TASK STATEMENT:
A verbatim copy of the lines from the one with "Task: Click the Ethernet monitor icon" through the final line below is required; print it and nothing else.
MATERIAL FOR THE TASK Start Marker
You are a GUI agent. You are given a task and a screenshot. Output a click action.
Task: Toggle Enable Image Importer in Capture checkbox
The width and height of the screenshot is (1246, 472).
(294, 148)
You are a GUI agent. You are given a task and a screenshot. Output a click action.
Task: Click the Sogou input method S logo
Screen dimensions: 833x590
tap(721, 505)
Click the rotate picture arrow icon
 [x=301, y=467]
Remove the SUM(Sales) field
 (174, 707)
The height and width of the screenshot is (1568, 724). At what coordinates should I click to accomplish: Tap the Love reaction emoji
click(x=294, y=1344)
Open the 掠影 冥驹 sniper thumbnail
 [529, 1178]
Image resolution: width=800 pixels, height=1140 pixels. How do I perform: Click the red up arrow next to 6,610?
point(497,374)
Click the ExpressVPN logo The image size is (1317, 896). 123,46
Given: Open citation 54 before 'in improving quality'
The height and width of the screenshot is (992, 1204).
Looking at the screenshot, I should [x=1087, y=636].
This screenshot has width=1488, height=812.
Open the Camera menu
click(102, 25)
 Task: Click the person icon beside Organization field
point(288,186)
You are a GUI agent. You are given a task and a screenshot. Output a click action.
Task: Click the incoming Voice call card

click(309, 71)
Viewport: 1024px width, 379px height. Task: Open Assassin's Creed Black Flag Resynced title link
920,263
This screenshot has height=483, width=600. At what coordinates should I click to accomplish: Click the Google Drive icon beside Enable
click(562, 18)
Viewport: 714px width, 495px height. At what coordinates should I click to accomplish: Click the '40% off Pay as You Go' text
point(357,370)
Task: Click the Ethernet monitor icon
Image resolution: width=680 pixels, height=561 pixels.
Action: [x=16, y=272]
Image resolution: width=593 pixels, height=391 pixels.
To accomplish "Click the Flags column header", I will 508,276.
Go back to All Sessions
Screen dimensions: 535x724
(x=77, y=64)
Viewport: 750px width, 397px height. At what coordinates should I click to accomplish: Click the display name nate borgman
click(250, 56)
MATERIAL FOR THE TASK End Marker
OUTPUT FOR THIS TASK:
Task: Click the Ethernet monitor icon
Image resolution: width=680 pixels, height=561 pixels.
Action: [x=16, y=272]
Image resolution: width=593 pixels, height=391 pixels.
To accomplish "Click the Flags column header", I will 508,276.
Go back to All Sessions
Screen dimensions: 535x724
(x=77, y=64)
Viewport: 750px width, 397px height. At what coordinates should I click to accomplish: Click the display name nate borgman
click(250, 56)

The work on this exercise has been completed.